The present Security State of many networks is a pretty sad situation. We are regularly seeing breach discovery times in excess of 200 days, with the discoveries often made by external parties. Those figures are based on the breaches that we know about. I’d would suggest those figures are just the tip of the iceberg.

This is a dreadful situation which simply says that many organisations DO NOT HAVE either sufficient ‘visibility’ into their internal infrastructure, or are not able to effectively process, correlate or analyse the data which does exist.

There are many people in the industry openly stating that the attackers have the advantage. I would not try and argue this point, but there is a lot that can be done. If we view security technologies from a Force Multiplier perspective, there are some technologies which provide only a marginal benefit (compliance activities perhaps.. IMHO), while others provide a very significant advantage to the defender.  

I believe that Security Analytics has the potential to have a profound effect on the security business and provide the defenders a very significant advantage. Effective Analytics providing detection capability, should enable a reduction in those statistics from hundreds of days to hours or minutes.

In the last few years we have seen an explosion in Big Data technology with many Open Source tools now being freely available. The scene is young and changing rapidly.

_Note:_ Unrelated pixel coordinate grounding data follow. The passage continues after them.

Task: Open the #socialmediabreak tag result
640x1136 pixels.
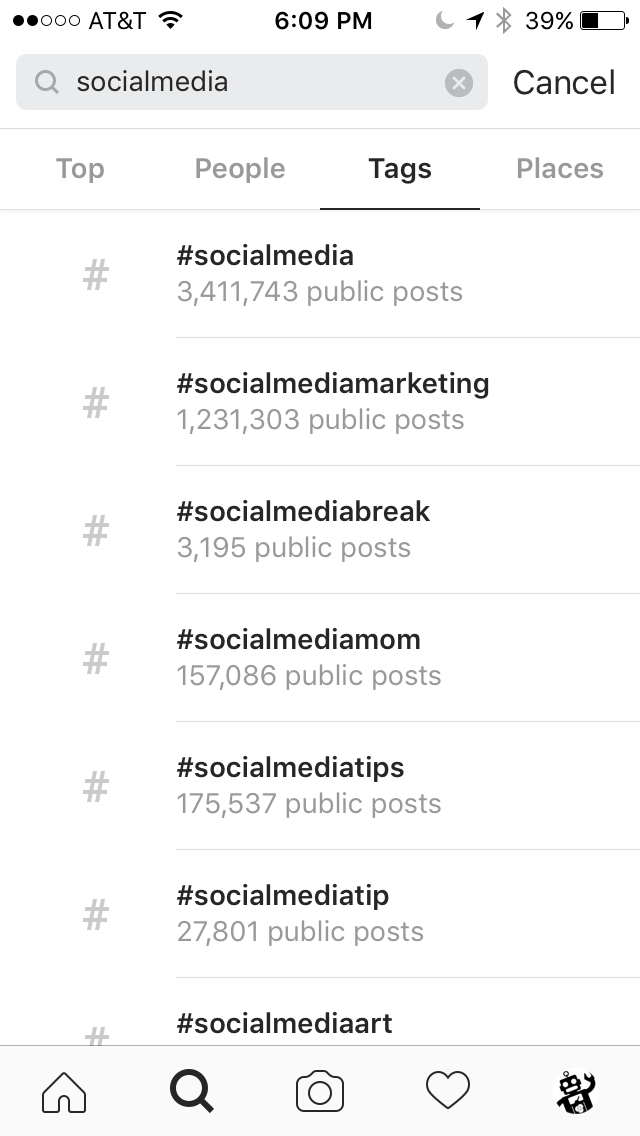Action: point(303,529)
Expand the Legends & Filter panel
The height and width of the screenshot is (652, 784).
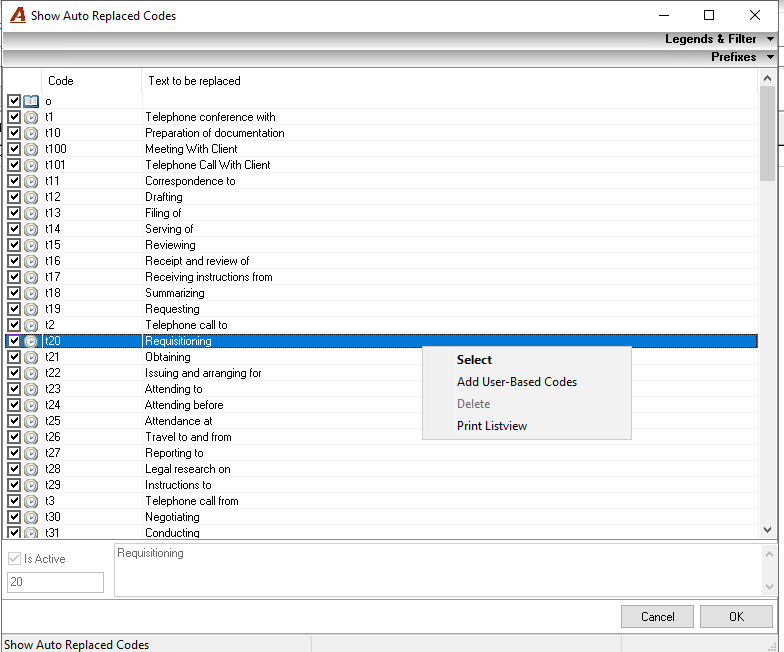pos(770,39)
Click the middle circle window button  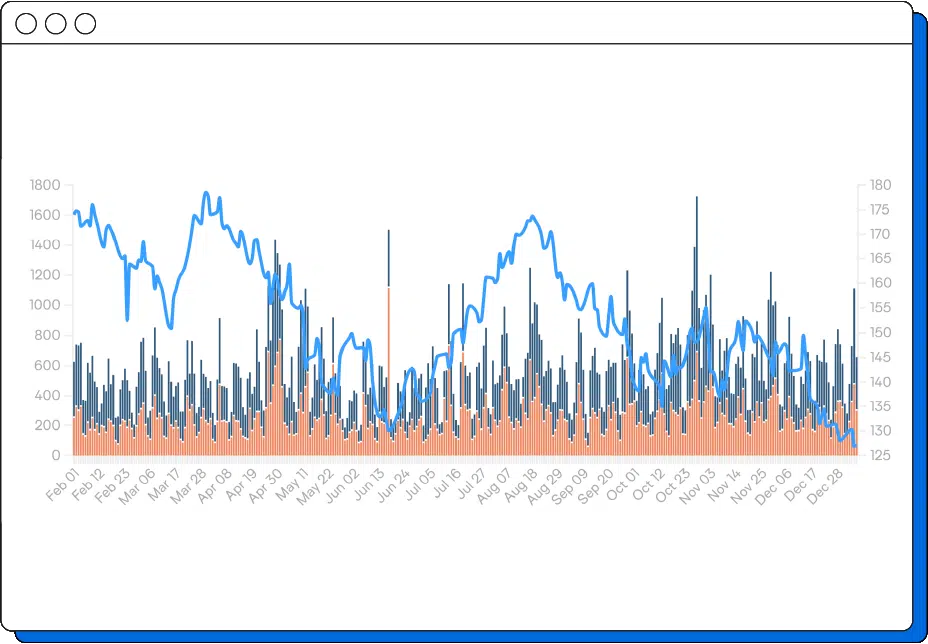tap(56, 24)
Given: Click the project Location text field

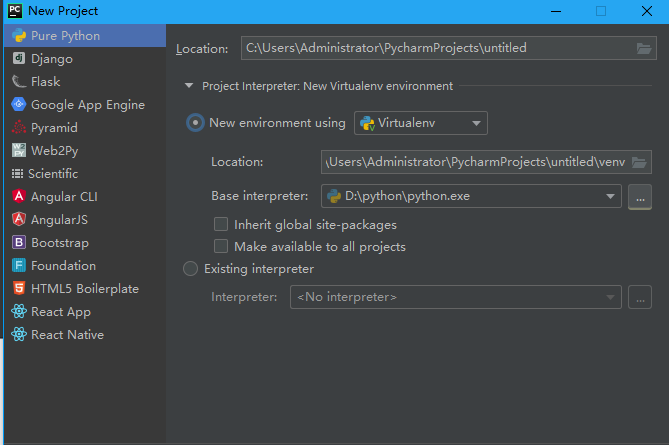Looking at the screenshot, I should (436, 48).
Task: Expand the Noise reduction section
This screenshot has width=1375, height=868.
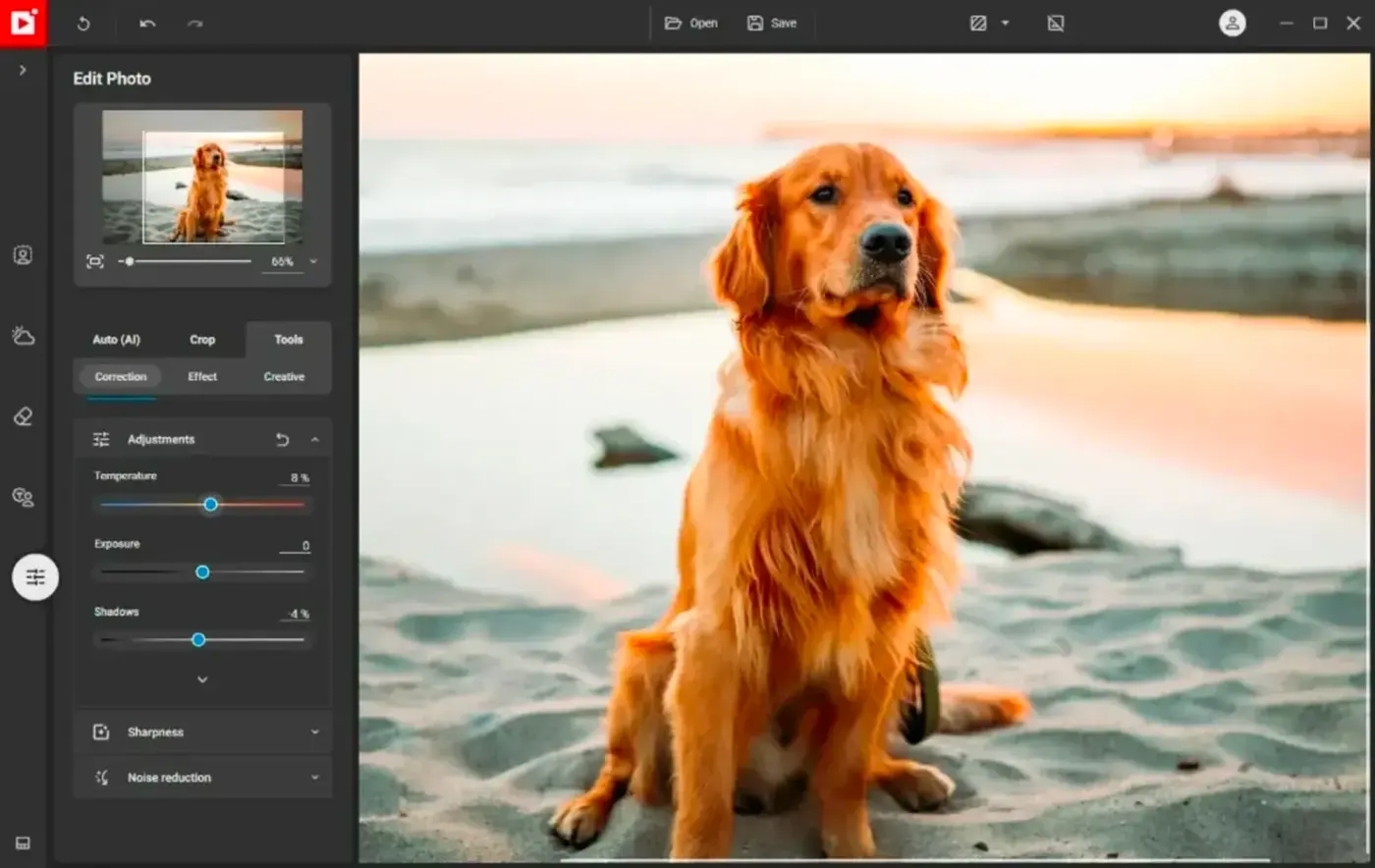Action: [x=314, y=778]
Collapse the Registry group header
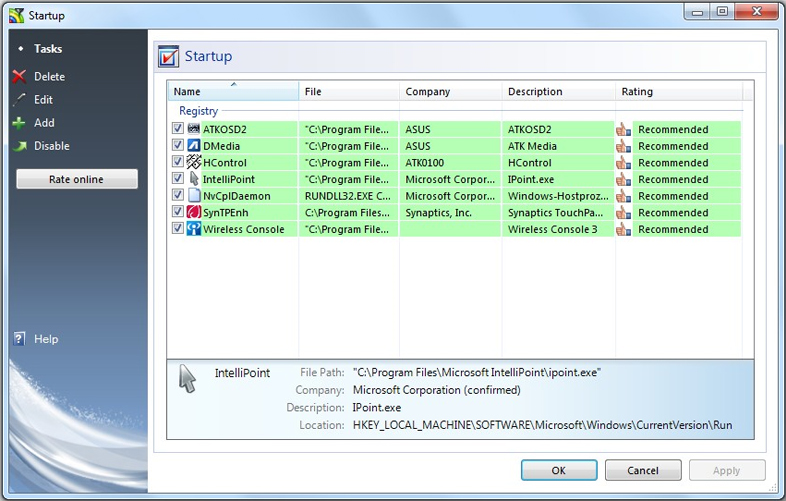This screenshot has width=786, height=501. click(x=198, y=111)
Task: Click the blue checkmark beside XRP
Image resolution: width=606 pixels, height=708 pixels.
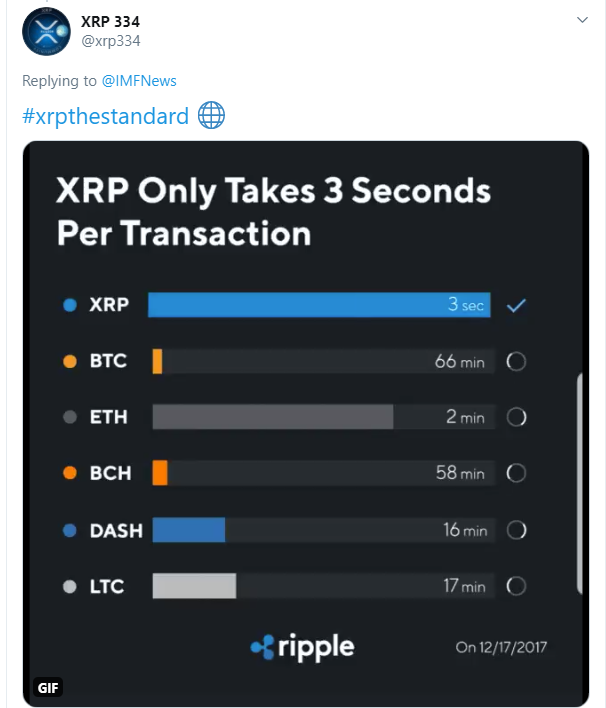Action: click(x=516, y=306)
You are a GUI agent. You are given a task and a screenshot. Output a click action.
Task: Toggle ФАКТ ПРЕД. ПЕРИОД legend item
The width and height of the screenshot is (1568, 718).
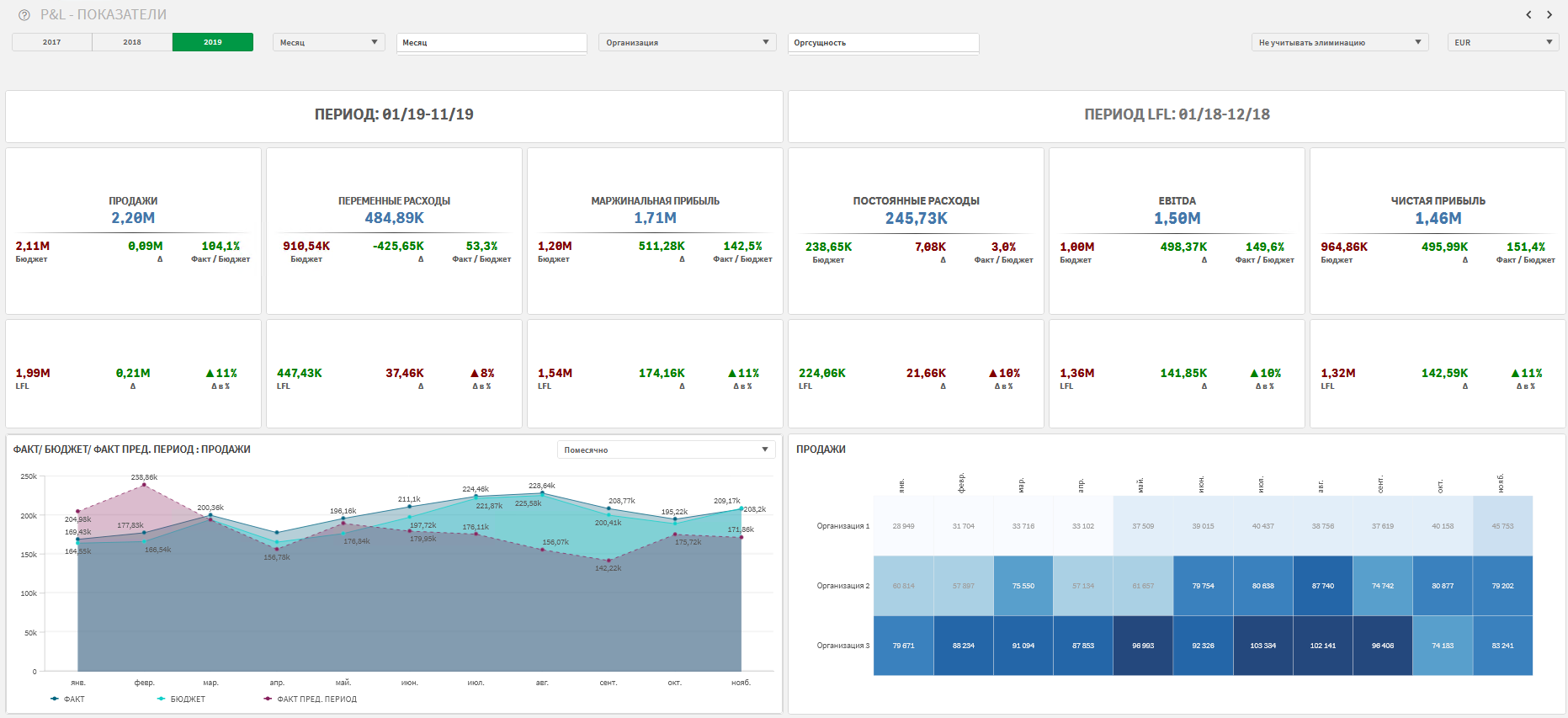tap(311, 699)
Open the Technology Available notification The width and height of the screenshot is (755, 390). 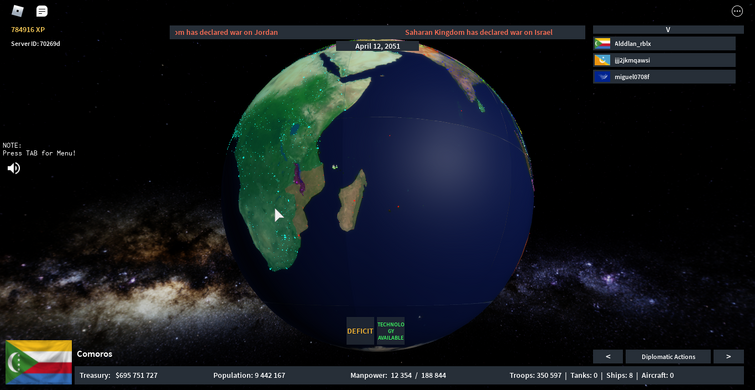click(x=391, y=331)
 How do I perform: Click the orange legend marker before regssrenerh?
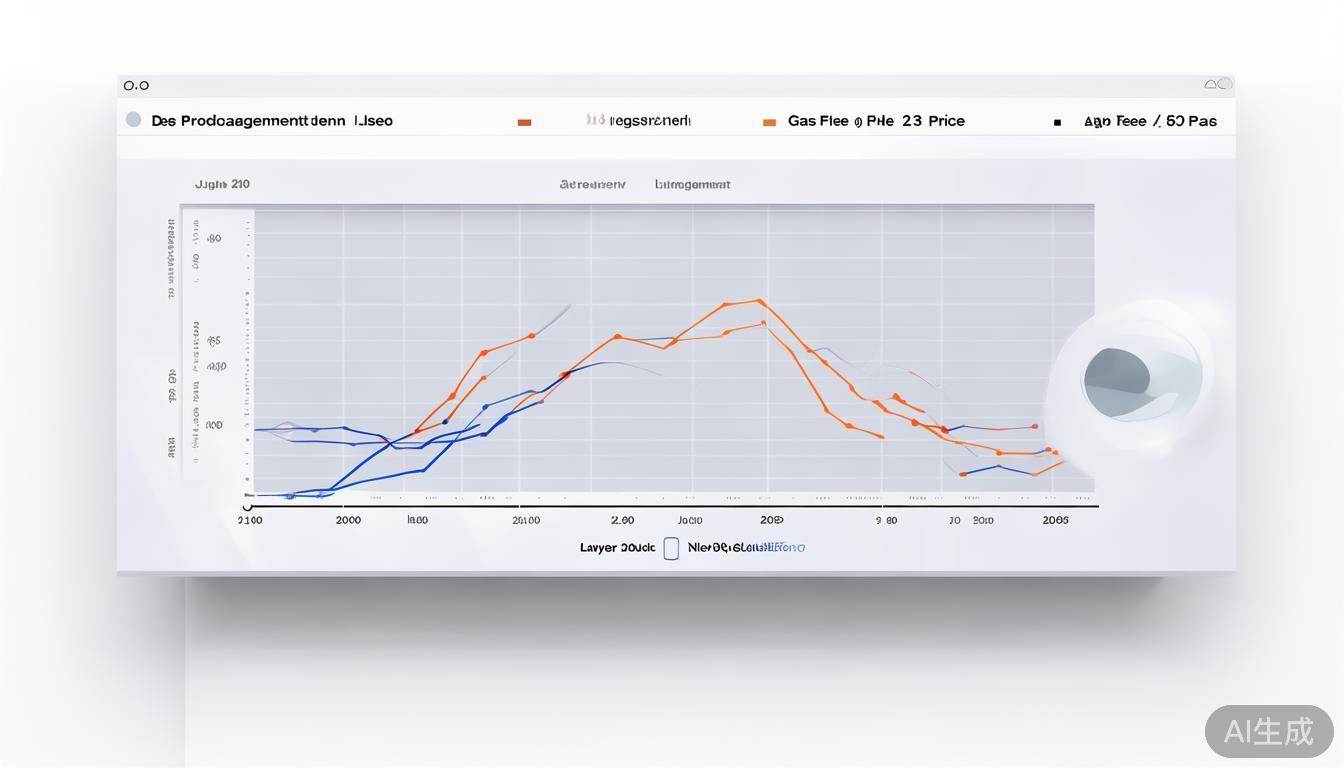[x=524, y=122]
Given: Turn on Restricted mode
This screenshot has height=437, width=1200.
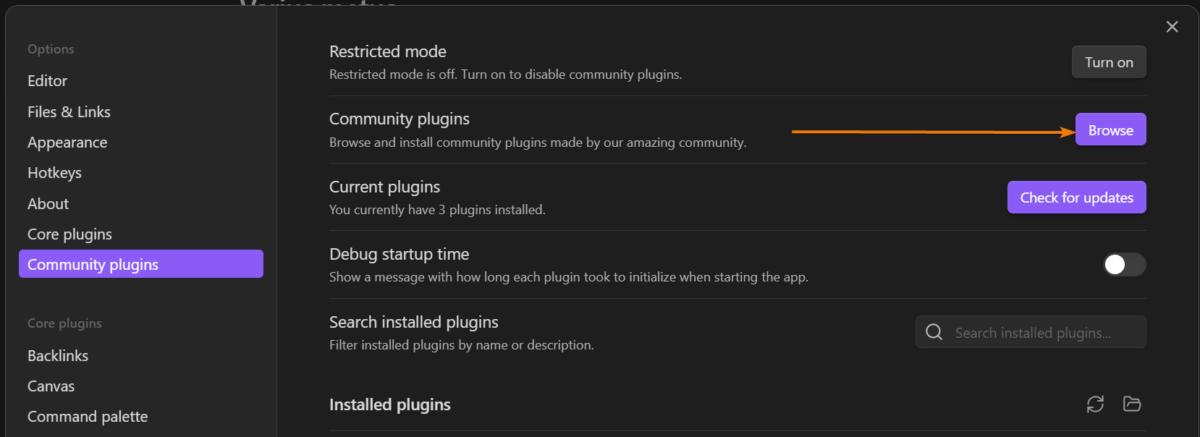Looking at the screenshot, I should click(1109, 62).
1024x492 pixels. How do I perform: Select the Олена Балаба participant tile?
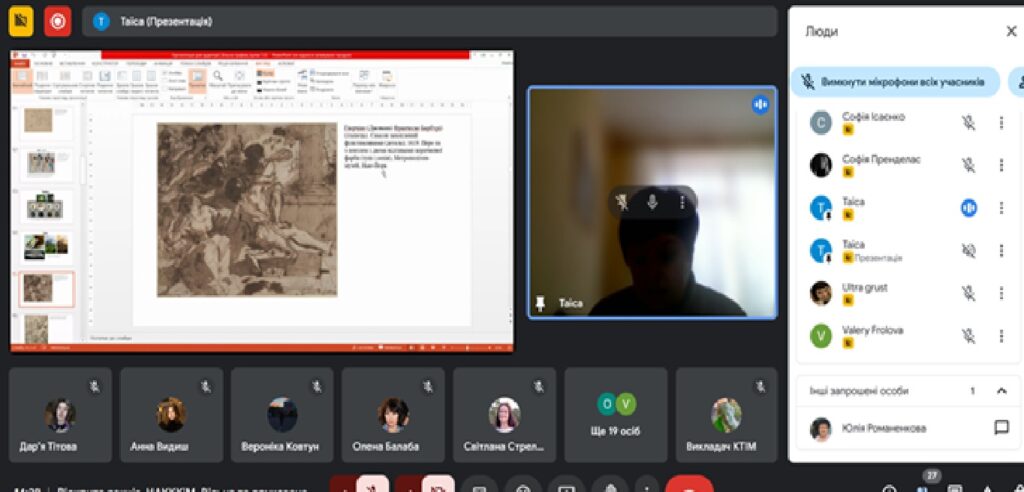[393, 415]
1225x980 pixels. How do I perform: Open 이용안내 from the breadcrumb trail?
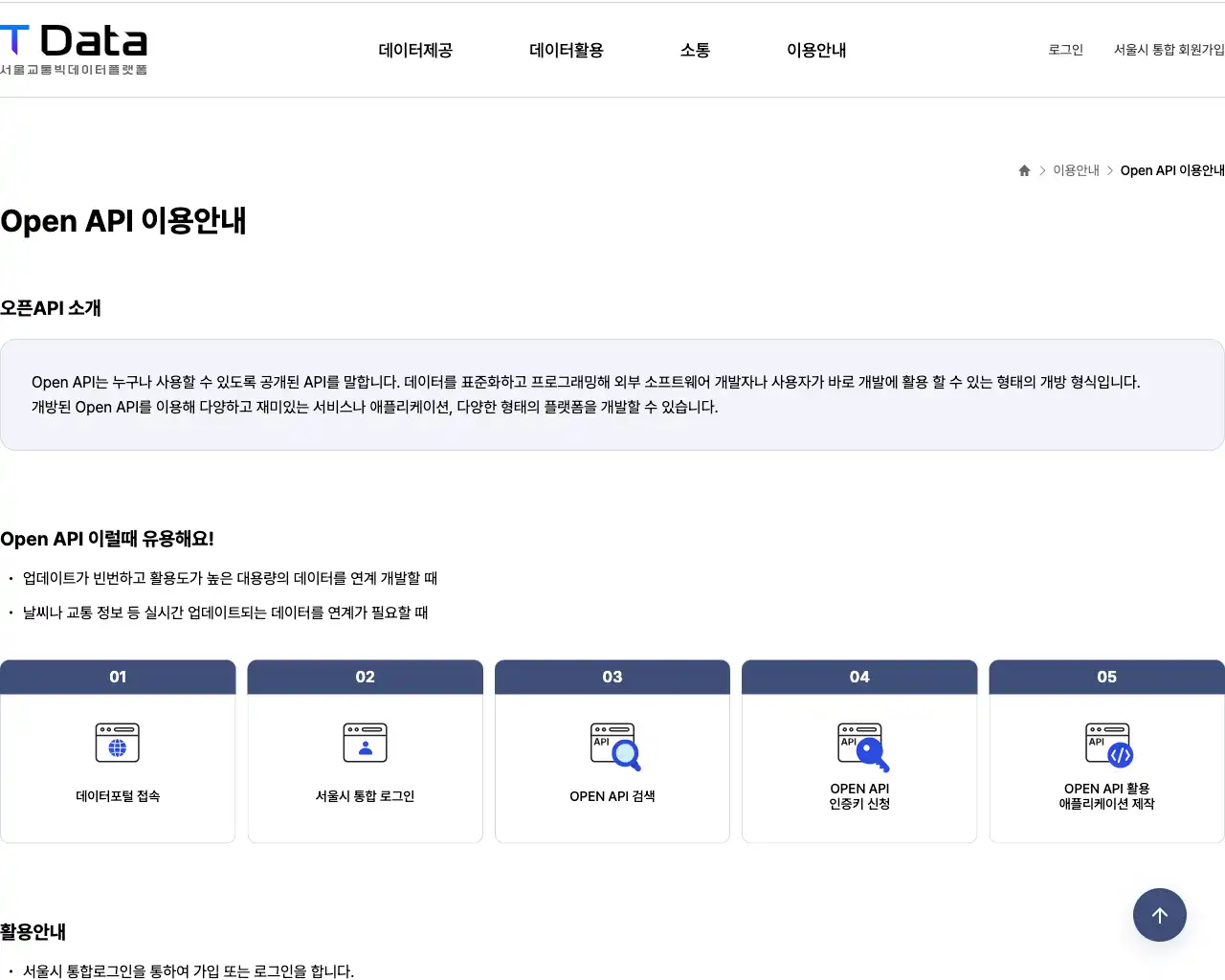1076,169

But there are many opportunities for people in Security roles to gain exposure to these technologies. While some investment is required, it is possible to enter this domain at low cost.

At present Security Analytics tools are in their infancy. There are a lot of security companies using the buzzwords of Data Science, Machine Learning (ML) and Artificial Intelligence (AI), with very little to no detail on how they are being used or what capabilities are achieved. In reality most are just performing Correlation and basic statistics. With that said, those activities in themselves are very worthwhile. Coupled with some good visualisations, there is a lot of value in doing just those two things.

To lift the hood on some of the terms used in the Security Analytics Domain;

  • Statistics – is quantifying numbers.
  • Data Mining - discovering and explaining patterns in large data sets.
  • Anomaly detection - detecting what is outside of normal.
  • Machine Learning – learning from and making predictions on data through the use of models.
  • Supervised Machine Learning – The initial input data (or training data) has a known label (or result) which can be learned. The model then learns from the training data until a defined level of error is achieved.
  • Unsupervised Machine Learning – The input data is not labelled and the model is prepared by deducing structures present in the input data.
  • Artificial Intelligence -  automatic ways of reasoning and reaching a conclusion by computers.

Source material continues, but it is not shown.